The RBNZ meets a week yesterday and is now expected to cut its cash rate 0.25% to 3% after the surprise 0.25% cut in June.
But Westpac economists yesterday tipped a possible 0.50% cut because of the seriousness of the problems emerging in NZ in dairying and the weak inflation reading.
The cut will be despite the continuing property boom in Auckland.
All are connected – there was the poor global dairy auction (where prices for milk products fell 10.7%). In fact it was the 9th global auction in a row that dairy prices have fallen and the average price is now at an all time low.
And the March quarter consumer inflation data yesterday in NZ was lower (a fall of 0.3%) than expected, giving the Reserve Bank of NZ room to cut next week.
That news prompted a sell off in the Kiwi dollar, aided by falls in other commodity currencies, such as the Aussie, and comments by Fed chair, Janet Yellen that the US central bank remains on track to lift interest rates later this year.
The 10.7% fall at the latest GlobalDairyTrade (GDT) auction on Wednesday was the largest drop since April of this year, and saw the price index fall to its lowest point since the GDT was first established in 2008. The GDT price index is calculated from the total quantity sold in a trading event across all products, contract periods and sellers.
The average sale price at the latest GDT auction was just $US2082 ($NZ3156) a tonne, but much of the product sold below this price.
Prices for cheddar and whole milk powder fell 13.9% and 13.1% respectively. Skim milk powder fell 10.1% and anhydrous milk fat fell 10.6%. The previous auction saw a fall of 5.9% in the global average. NZ economists say the falls are steeper than both Fonterra and the Kiwi government and Reserve Bank have been factoring into their forecasts.

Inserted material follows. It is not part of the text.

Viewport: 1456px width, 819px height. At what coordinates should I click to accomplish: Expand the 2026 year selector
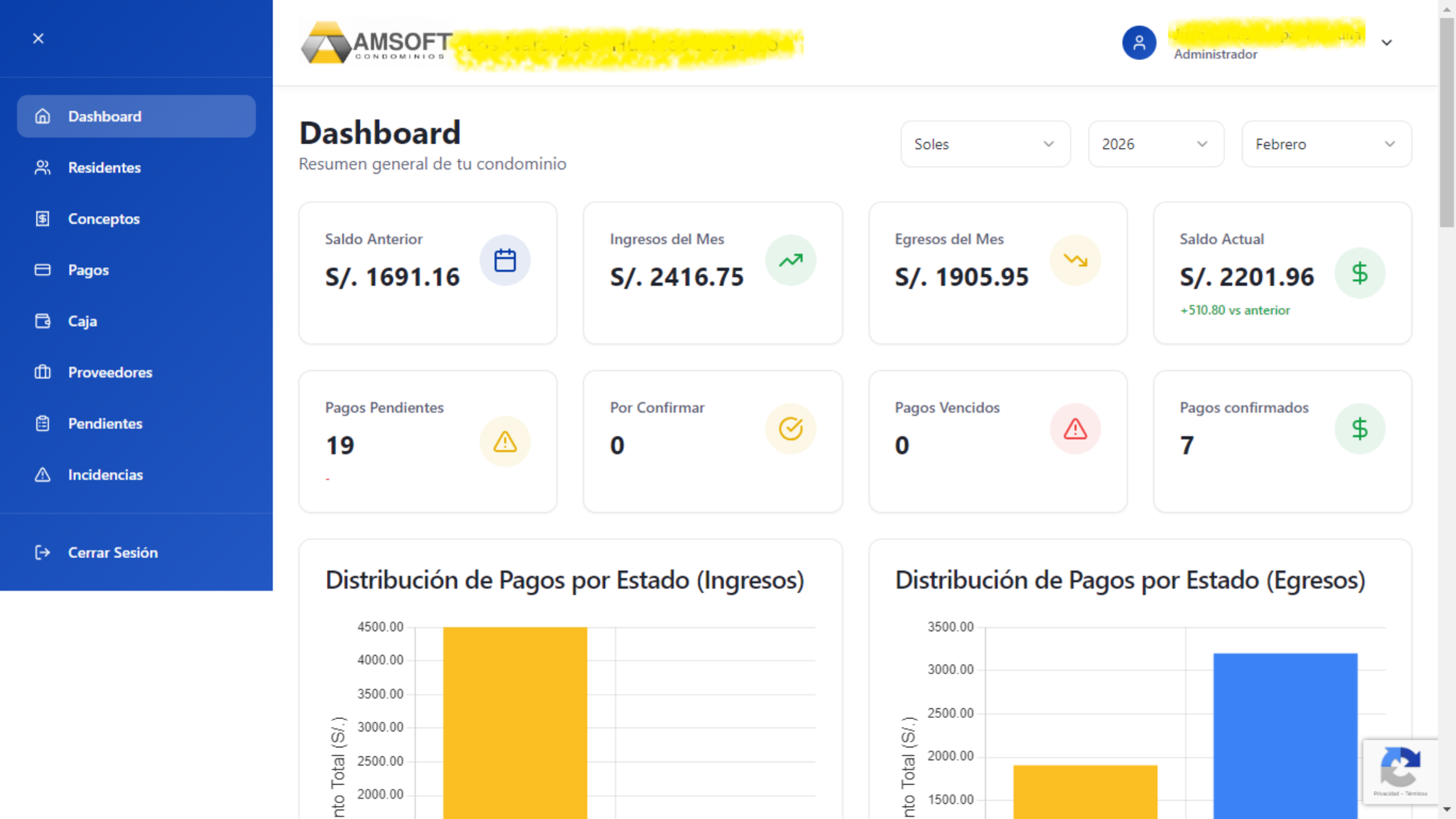point(1156,144)
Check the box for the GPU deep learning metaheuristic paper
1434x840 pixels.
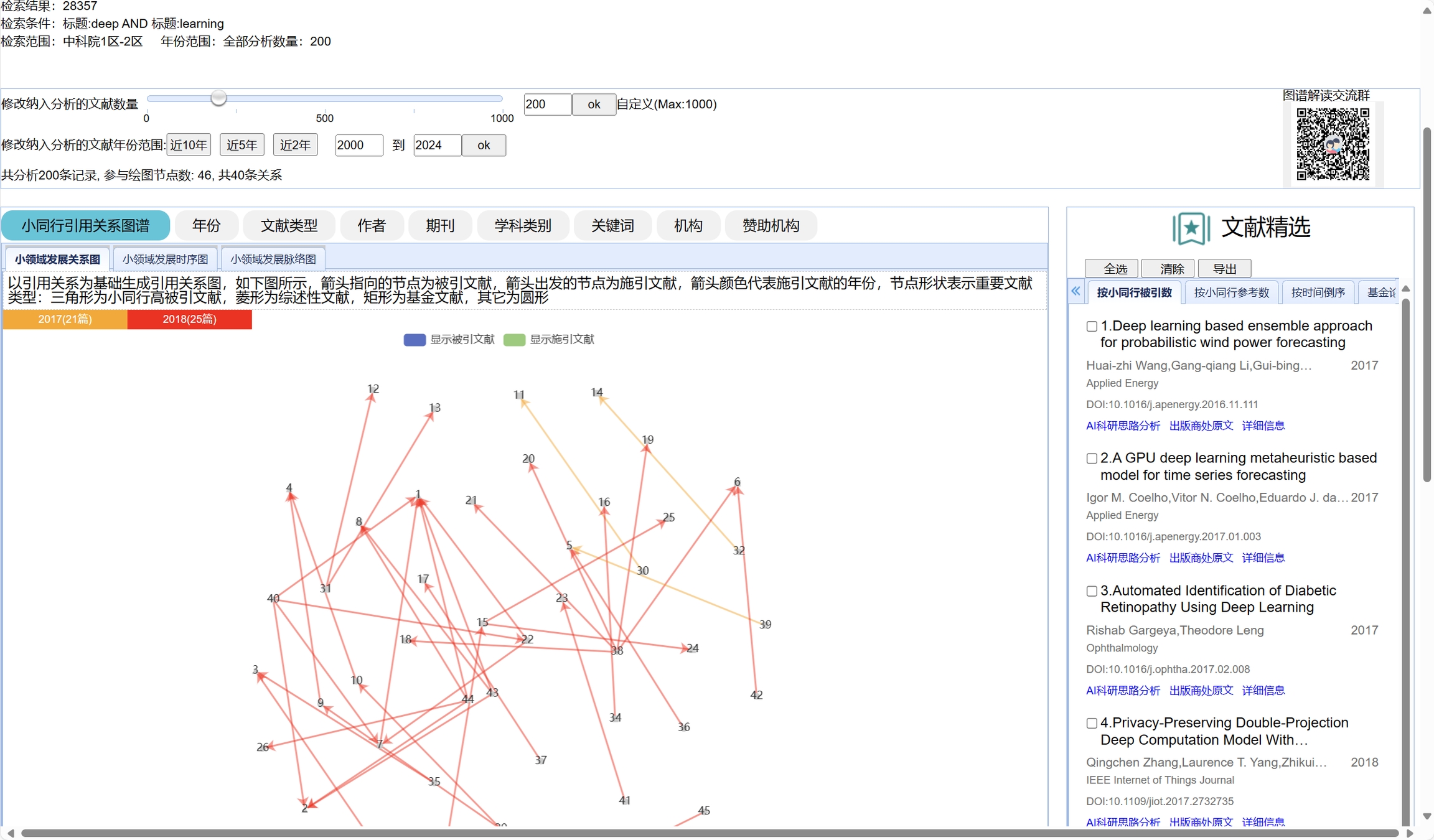[1092, 459]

Earlier this year, when prices were 20% higher, economists were saying the weakening global price would cut NZ national income by around $NZ5 billion in 2015-16. That figure is now much larger as the latest fall has seen economists push out forecasts for a recovery in prices.
In fact there are some estimates it could be as high as $NZ13 billion, which if accurate, could see the Kiwi economy slow to a halt or even dip into a recession in the next year.

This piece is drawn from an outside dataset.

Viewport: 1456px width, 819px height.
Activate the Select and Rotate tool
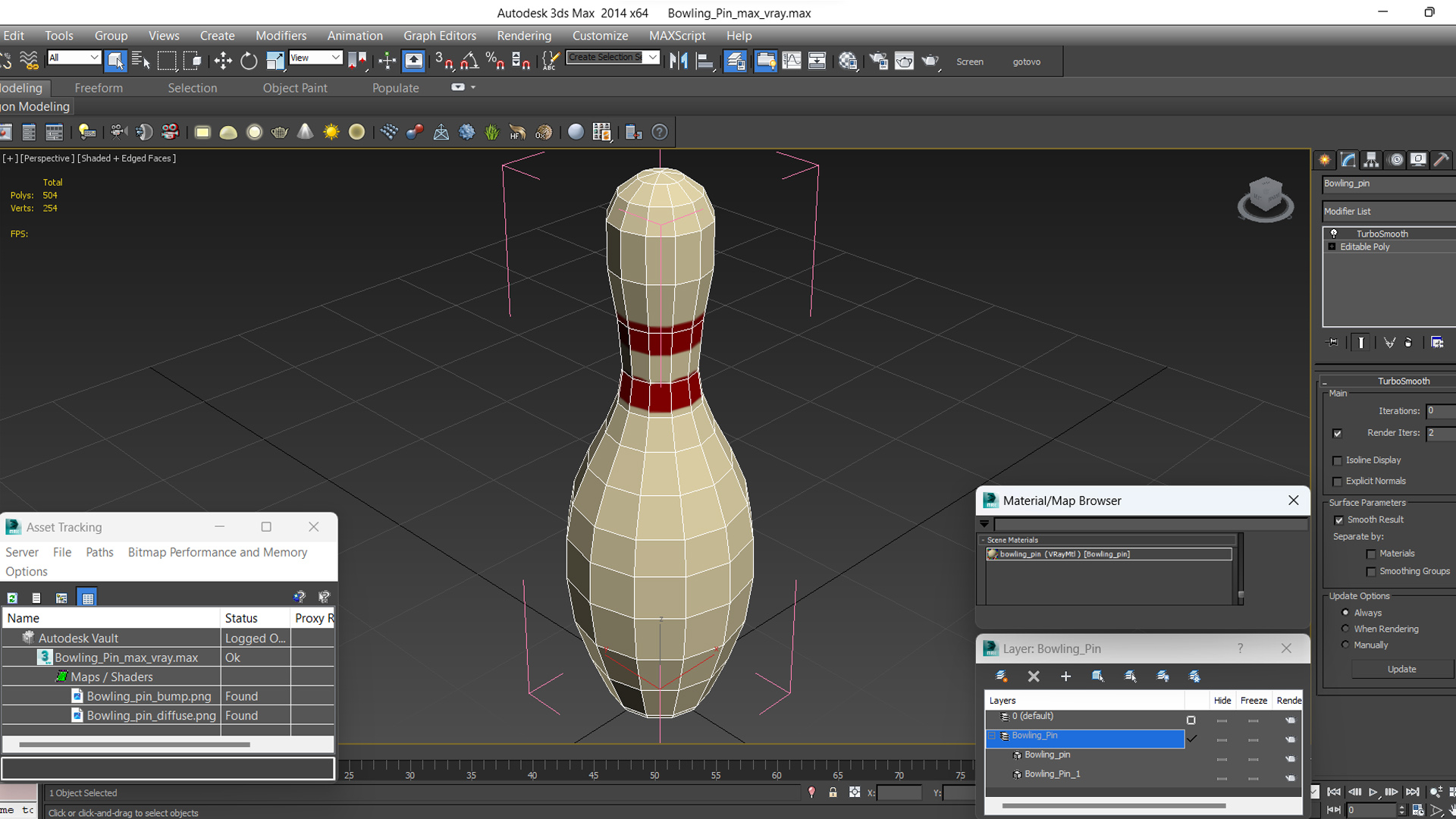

Weak Chinese and other Asian demand, rising production in Europe and the US and the impact of Russian sanctions (on NZ milk) have combined to undermine global demand and this year.
The tumbling dairy price though is pushing the Kiwi dollar lower – it fell 1.86% on Wednesday and was weak again yesterday. That will help offset some, but not all of the fall in dairy prices, as the Fonterra job cuts confirm
The Kiwi dollar traded around 65.57 US cents yesterday its lowest level since late July, 2009. Not helping the currency yesterday was the 0.3% fall in consumer inflation in the March quarter (the cPIT was up just 0.3% in the year to march), raising the spectre of deflation.

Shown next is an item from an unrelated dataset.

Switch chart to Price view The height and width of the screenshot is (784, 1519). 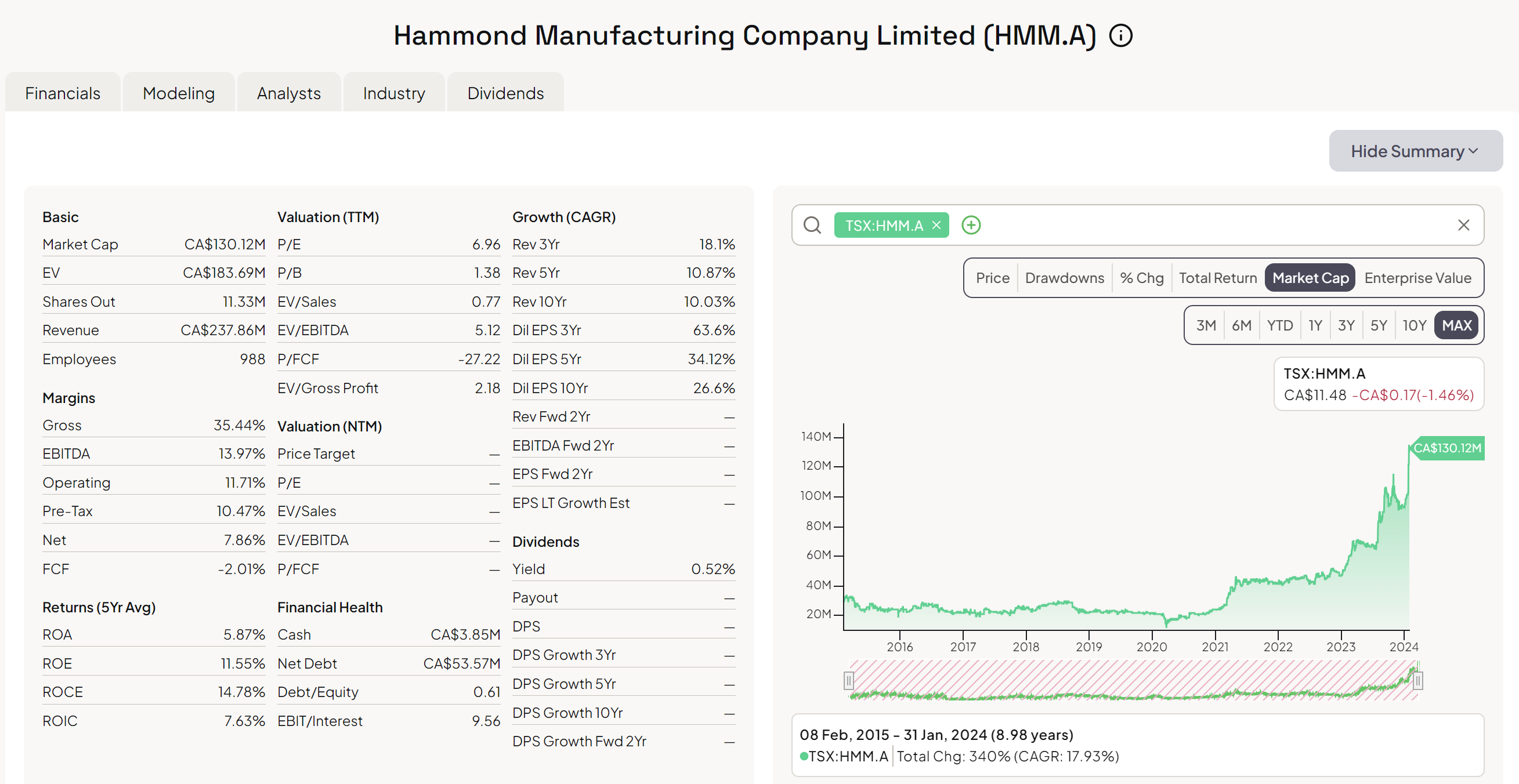click(x=992, y=278)
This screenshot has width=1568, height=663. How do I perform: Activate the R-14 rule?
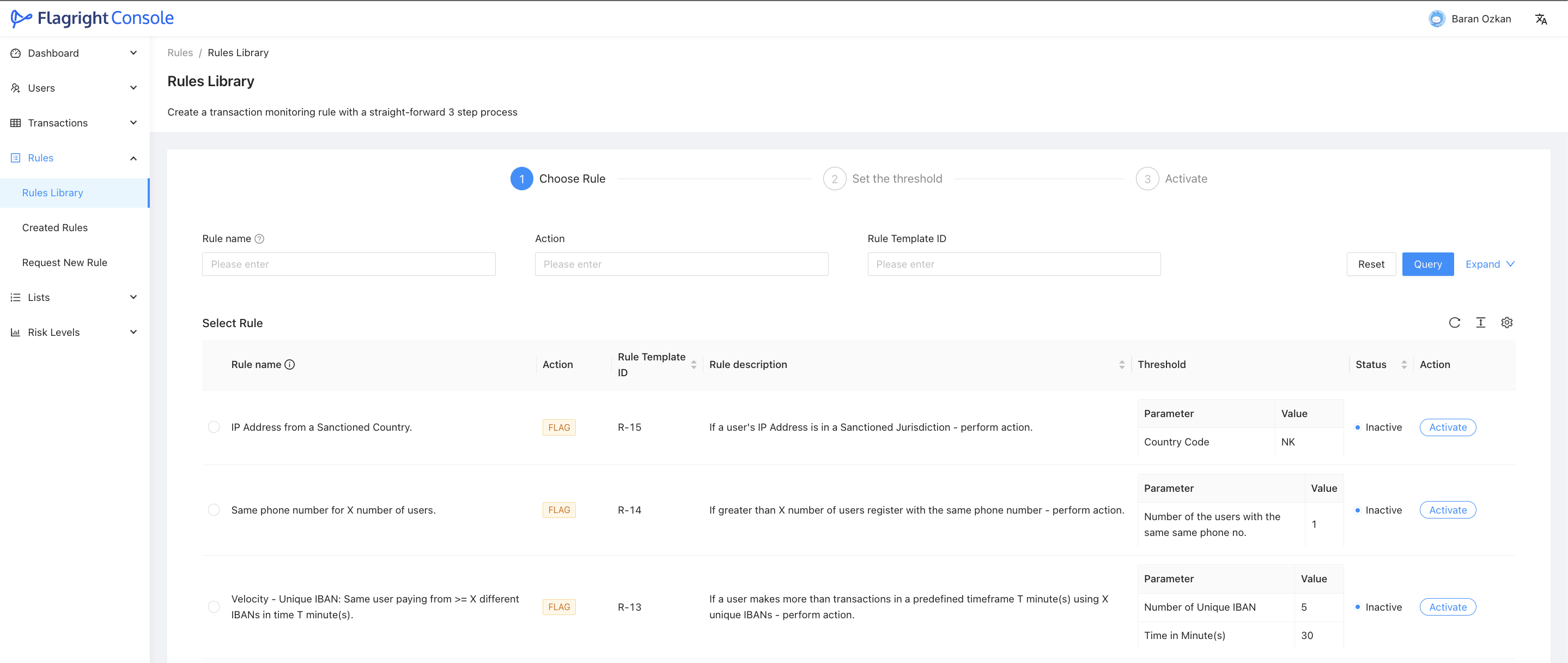coord(1448,510)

Falling dairy prices are starting to translate into falling retail prices for milk, with bigger falls tipped for later in the year in NZ shops.The falling dollar should help arrest any chance of deflation taking hold in NZ, but there is definitely disinflation spreading through parts of the economy.
Fonterra’s news though brought home the dramatic impact the falling dairy prices are having in NZ.
Fonterra CEO, Theo Spierings said yesterday the job cuts would deliver savings of about $NZ55-60 million ($A49-53 million) a year.
Those being retrenched will leave from September onwards. Fonterra employs 16,000 people in New Zealand and other countries..
The jobs are understood to be from Fonterra’s central procurement, finance, information services, human resources, strategy and legal teams.
Staff have also been told that on August 5 the company will begin consultation on new structures in other divisions including sales, marketing, research and development, communications, health and safety, and food quality. NZ media reports say this suggests there could be more job losses later in the year.
The Fonterra board meets on August 7 and will consider the price of dairy products paid to the 10,500 owner farmers.
NZ analysts say it will be cut, and the dividend paid on the units in the listed Shareholders Fund looks like being cut as well.
The emerging problems in the NZ economy are not what our big four banks want to see – all are also majors in the NZ economy and economists forecast rising debt problems among dairy farmers and suppliers from the slump in prices, and then there’s the property boom in Auckland which could be popped by a income shock from the slide in dairy prices and incomes.